[Exercise material Boundary: Start]
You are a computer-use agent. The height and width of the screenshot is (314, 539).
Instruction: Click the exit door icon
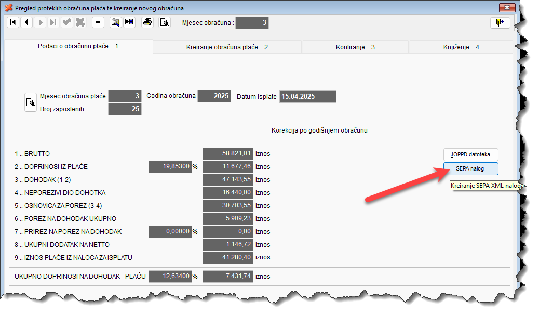[500, 22]
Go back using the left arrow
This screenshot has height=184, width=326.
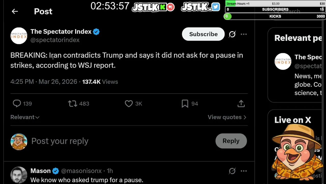point(15,11)
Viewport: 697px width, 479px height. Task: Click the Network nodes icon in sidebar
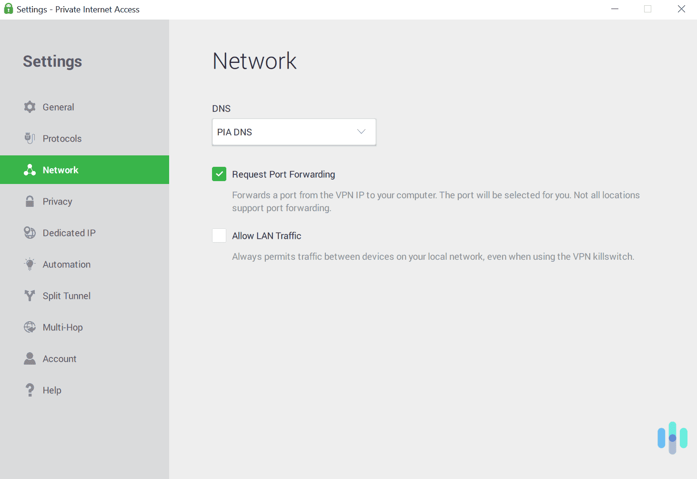point(30,170)
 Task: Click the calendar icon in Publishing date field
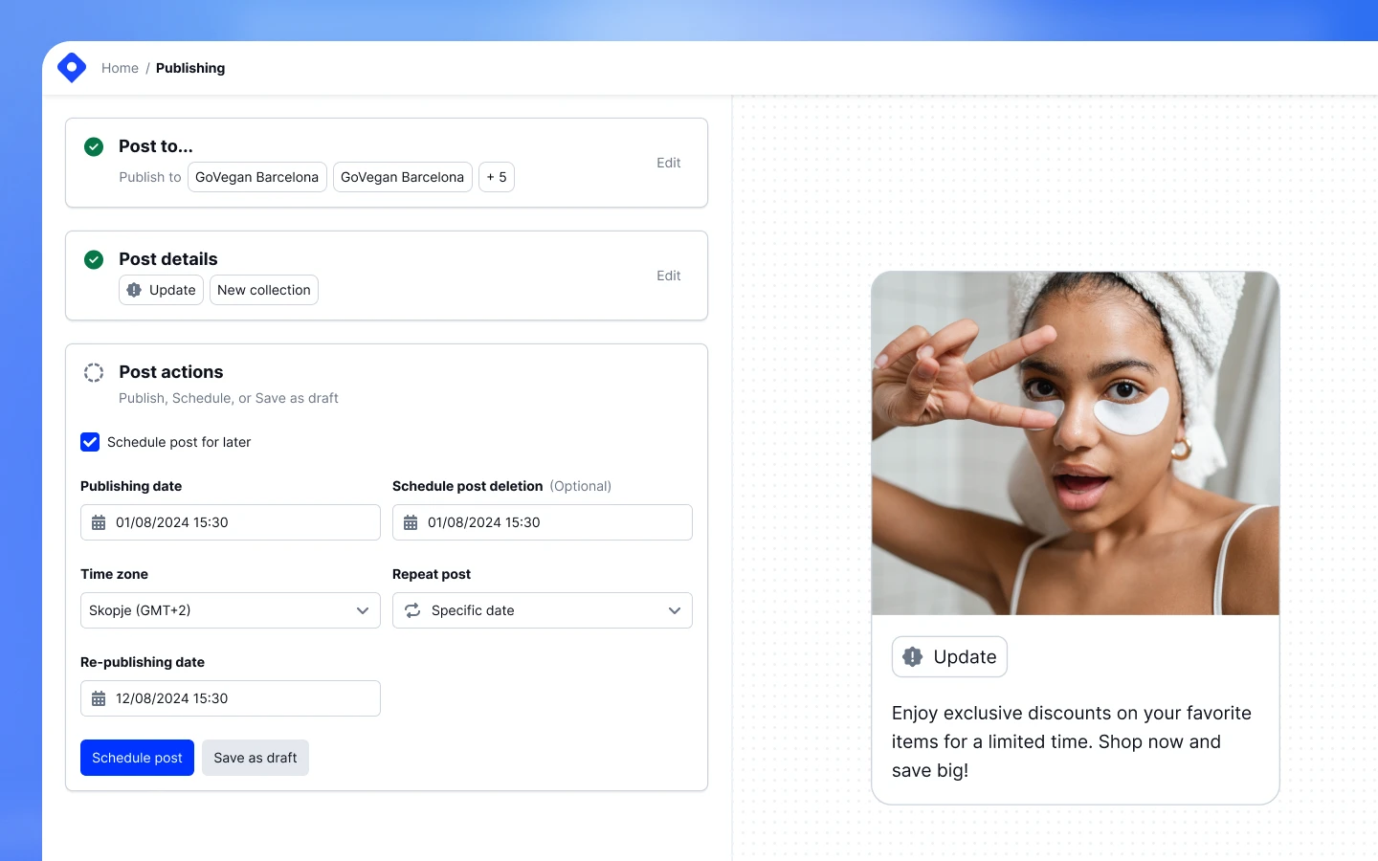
[Exercise material Boundary: End]
Drop the pictures, then reproduce exactly the lines from the one with "Viewport: 697px width, 479px" through the final line of the listing.

→ Expected answer
Viewport: 697px width, 479px height. Task: Click the Network nodes icon in sidebar
point(30,170)
 Task: Click the calendar icon in Publishing date field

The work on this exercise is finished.